- Task instructions:
All of the entries below should be returned verbatim, apart from the pictures.

- Supplied data:
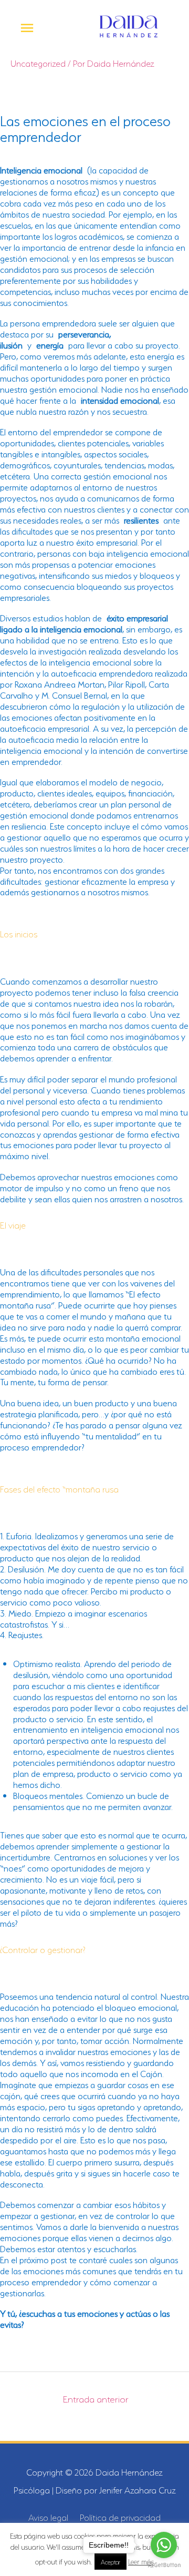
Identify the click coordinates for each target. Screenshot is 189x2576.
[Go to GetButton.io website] (164, 2565)
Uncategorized (38, 62)
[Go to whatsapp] (164, 2545)
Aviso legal (48, 2516)
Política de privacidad (120, 2516)
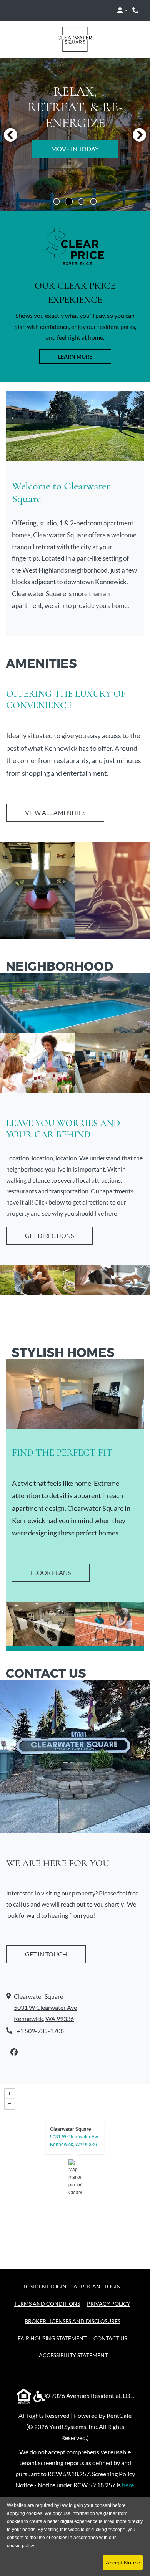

- Exercise answer:
Identify the click coordinates for each target. Screenshot is 189x2576.
[Go to GetButton.io website] (164, 2565)
Uncategorized (38, 62)
[Go to whatsapp] (164, 2545)
Aviso legal (48, 2516)
Política de privacidad (120, 2516)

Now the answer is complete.